- _Excerpted text_
As Mr. Rothstein explained, it appears that the property management company (who your lawyer sued) started a third-party action against the snow removal company. A third-party action in these types of cases is very common since, in most instances, a person injured from a slip on ice/snow has no relationship with a snow removal company, the snow plow company owes no duty to the person and the person therefore cannot bring a direct action against them for negligence. A property management company, however, who usually has a contract with the snow place company can bring such an action over against them in an effort to make sure that all of the potentially responsible parties are involved to contribute to any future settlement if liability is established. It is also true that slip and fall cases on ice are difficult to prove, as the property owner must have both notice of the unsafe condition and a reasonable time in which to clear it up. That having been said, it also sounds like you believe there are some communication issues with your lawyer which, if that is the case, I highly recommend that you ask to have a meeting with him as soon as possible so that you can directly ask him the questions you posted here. It is very important for you to be comfortable with the lawyer representing you, as you need to trust his strategy and recommendations. If your lawyer refuses to meet or discuss the case with you, it might be time to consider finding someone who has the time to spend with you, so you understand the issues in your case, whether the case is a difficult one to win or not.

- _Information given_
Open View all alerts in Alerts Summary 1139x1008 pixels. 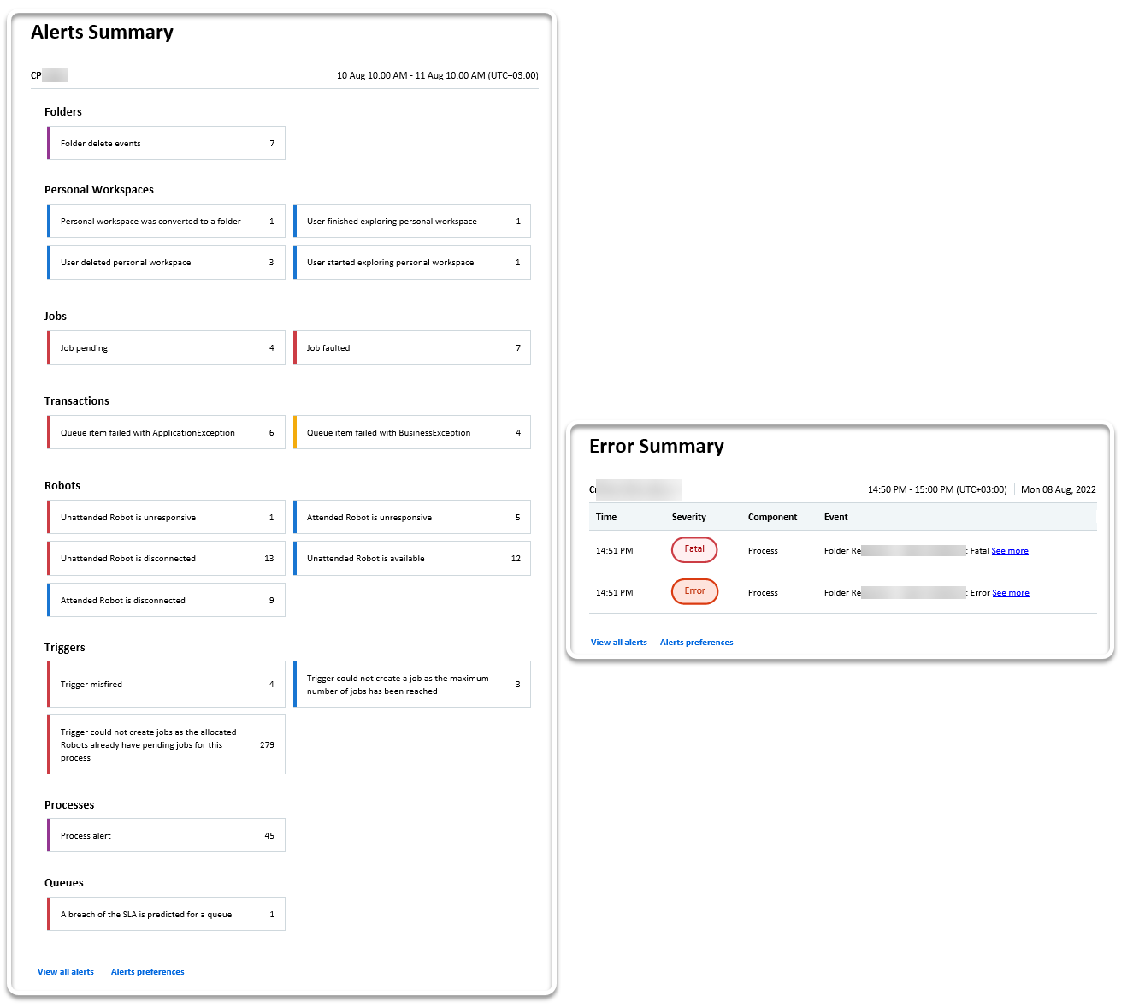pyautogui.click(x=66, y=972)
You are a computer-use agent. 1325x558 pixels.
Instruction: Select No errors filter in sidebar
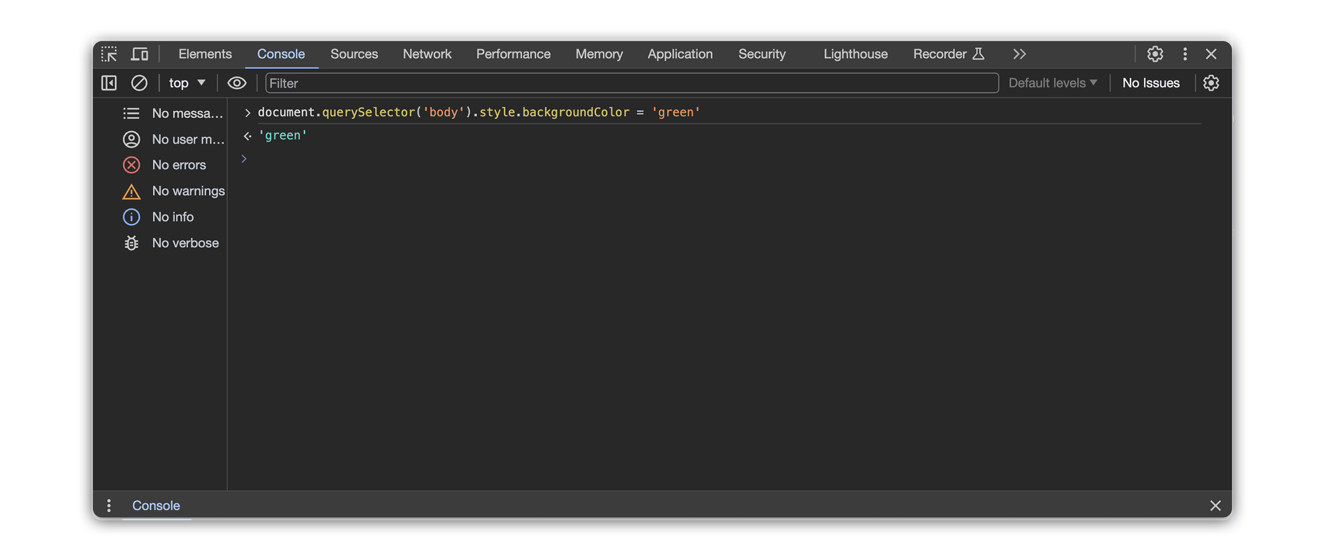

==

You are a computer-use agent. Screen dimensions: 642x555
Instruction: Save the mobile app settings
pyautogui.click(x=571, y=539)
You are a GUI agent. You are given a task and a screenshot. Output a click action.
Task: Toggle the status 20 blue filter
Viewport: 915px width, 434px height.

==

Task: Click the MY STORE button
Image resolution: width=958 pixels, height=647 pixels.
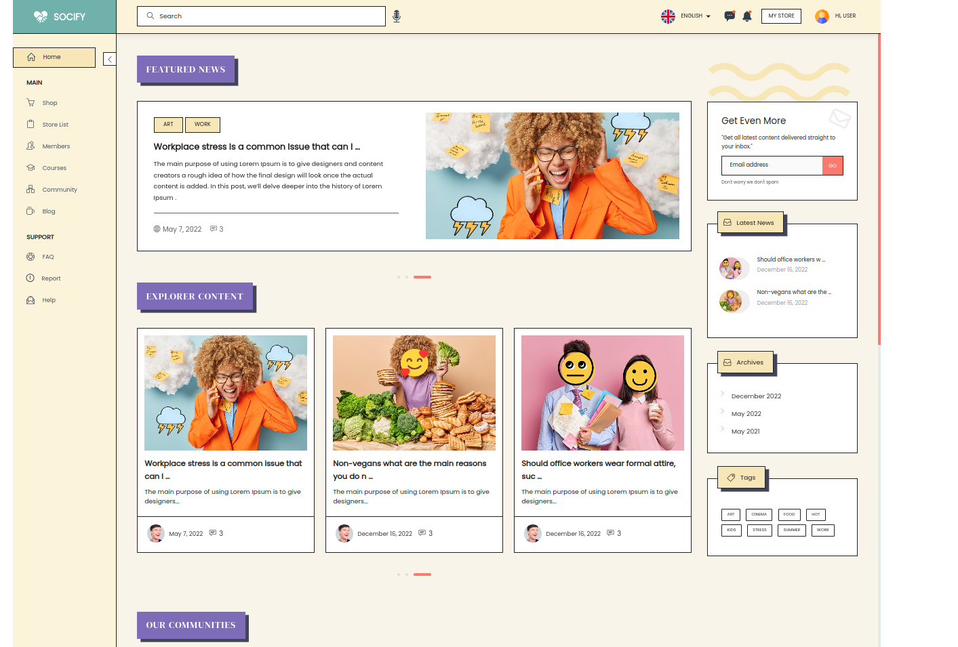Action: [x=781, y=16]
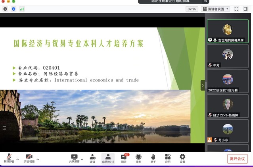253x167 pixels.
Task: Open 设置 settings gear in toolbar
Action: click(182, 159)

- _Exercise instructions_
A - Answer these questions about the slip-and-fall text, one line each:
(i) Who did the lawyer sue?
(ii) What two things must the property owner have for an ice slip-and-fall claim to succeed?
(iii) What does the writer suggest if the lawyer refuses to meet or discuss the case?
B - According to the slip-and-fall text, why is a third-party action against the snow removal company common in these cases? Answer in one to three sentences.
C - Can you continue the slip-and-fall text from the point where it ends?

- _Outputs by task_
A -
(i) The property management company.
(ii) Notice of the unsafe condition and a reasonable time in which to clear it up.
(iii) Consider finding someone who has the time to spend with you.

B - The injured person usually has no relationship with the snow removal company, which owes that person no duty, so the person cannot sue it directly for negligence. The property management company usually has a contract with the snow removal company, so it can bring an action against it. This brings all potentially responsible parties in to contribute to any future settlement if liability is established.

C -
This response is general in nature and not intended to provide legal advice. No attorney-client relationship exists as a result of this response.
Slip and fall cases have complicated laws that must be met in order to establish liability. Without knowing the case in depth (liability and damages) it is difficult to know what the value might be. Third-party suits are very common in these types of cases. The owner is seeking contribution from the responsible party if there is an award. The owner is vicariously liable for the actions of the contractor. If your lawyer know who the contractor was from the beginning, he could have sued them directly along with the owner. But many times that information is not available until discovery takes place.